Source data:
# # # #

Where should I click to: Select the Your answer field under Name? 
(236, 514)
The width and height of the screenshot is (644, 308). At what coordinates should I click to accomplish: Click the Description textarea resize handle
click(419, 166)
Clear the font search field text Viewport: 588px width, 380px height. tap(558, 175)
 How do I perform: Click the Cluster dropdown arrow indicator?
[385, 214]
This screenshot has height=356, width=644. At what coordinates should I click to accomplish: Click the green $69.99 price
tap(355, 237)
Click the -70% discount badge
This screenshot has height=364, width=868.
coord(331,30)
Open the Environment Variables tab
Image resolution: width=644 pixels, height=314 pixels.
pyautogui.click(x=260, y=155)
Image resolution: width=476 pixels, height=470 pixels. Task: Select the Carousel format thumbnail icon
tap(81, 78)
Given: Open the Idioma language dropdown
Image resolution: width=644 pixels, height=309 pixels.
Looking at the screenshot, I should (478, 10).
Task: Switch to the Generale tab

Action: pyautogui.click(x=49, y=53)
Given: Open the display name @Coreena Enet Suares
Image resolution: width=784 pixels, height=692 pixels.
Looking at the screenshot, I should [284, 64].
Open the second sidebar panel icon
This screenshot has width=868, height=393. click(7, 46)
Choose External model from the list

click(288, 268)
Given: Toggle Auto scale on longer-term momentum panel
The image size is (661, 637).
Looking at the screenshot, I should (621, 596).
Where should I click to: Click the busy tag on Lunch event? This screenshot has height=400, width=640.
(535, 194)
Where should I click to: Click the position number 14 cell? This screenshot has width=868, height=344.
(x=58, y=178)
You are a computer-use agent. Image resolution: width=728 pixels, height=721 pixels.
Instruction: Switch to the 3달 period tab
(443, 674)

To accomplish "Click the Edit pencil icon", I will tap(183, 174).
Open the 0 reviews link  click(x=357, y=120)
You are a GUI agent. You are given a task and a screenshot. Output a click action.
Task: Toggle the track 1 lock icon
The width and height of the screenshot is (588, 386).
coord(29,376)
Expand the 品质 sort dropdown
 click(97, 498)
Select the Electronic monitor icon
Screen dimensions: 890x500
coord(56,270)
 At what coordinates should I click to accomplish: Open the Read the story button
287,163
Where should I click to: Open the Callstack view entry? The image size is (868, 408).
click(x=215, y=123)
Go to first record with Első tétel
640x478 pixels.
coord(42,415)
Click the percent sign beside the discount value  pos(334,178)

# # # #

__WHAT YOU WILL DO__: Retype each entry exactly.

__SOLUTION TO THIS PROBLEM__:
Where should I click to: Select the Your answer field under Name? 
(236, 514)
The width and height of the screenshot is (644, 308). At what coordinates should I click to accomplish: Click the Description textarea resize handle
click(419, 166)
Clear the font search field text Viewport: 588px width, 380px height. tap(558, 175)
 How do I perform: Click the Cluster dropdown arrow indicator?
[385, 214]
This screenshot has height=356, width=644. At what coordinates should I click to accomplish: Click the green $69.99 price
tap(355, 237)
Click the -70% discount badge
This screenshot has height=364, width=868.
coord(331,30)
Open the Environment Variables tab
Image resolution: width=644 pixels, height=314 pixels.
pyautogui.click(x=260, y=155)
Image resolution: width=476 pixels, height=470 pixels. Task: Select the Carousel format thumbnail icon
tap(81, 78)
Given: Open the Idioma language dropdown
Image resolution: width=644 pixels, height=309 pixels.
Looking at the screenshot, I should (478, 10).
Task: Switch to the Generale tab

Action: pyautogui.click(x=49, y=53)
Given: Open the display name @Coreena Enet Suares
Image resolution: width=784 pixels, height=692 pixels.
Looking at the screenshot, I should [284, 64].
Open the second sidebar panel icon
This screenshot has width=868, height=393. click(7, 46)
Choose External model from the list

click(288, 268)
Given: Toggle Auto scale on longer-term momentum panel
The image size is (661, 637).
Looking at the screenshot, I should (621, 596).
Where should I click to: Click the busy tag on Lunch event? This screenshot has height=400, width=640.
(535, 194)
Where should I click to: Click the position number 14 cell? This screenshot has width=868, height=344.
(x=58, y=178)
You are a computer-use agent. Image resolution: width=728 pixels, height=721 pixels.
Instruction: Switch to the 3달 period tab
(443, 674)

To accomplish "Click the Edit pencil icon", I will tap(183, 174).
Open the 0 reviews link  click(x=357, y=120)
You are a GUI agent. You are given a task and a screenshot. Output a click action.
Task: Toggle the track 1 lock icon
The width and height of the screenshot is (588, 386).
coord(29,376)
Expand the 品质 sort dropdown
 click(97, 498)
Select the Electronic monitor icon
Screen dimensions: 890x500
coord(56,270)
 At what coordinates should I click to accomplish: Open the Read the story button
287,163
Where should I click to: Open the Callstack view entry? The image size is (868, 408).
click(x=215, y=123)
Go to first record with Első tétel
640x478 pixels.
coord(42,415)
Click the percent sign beside the discount value  pos(334,178)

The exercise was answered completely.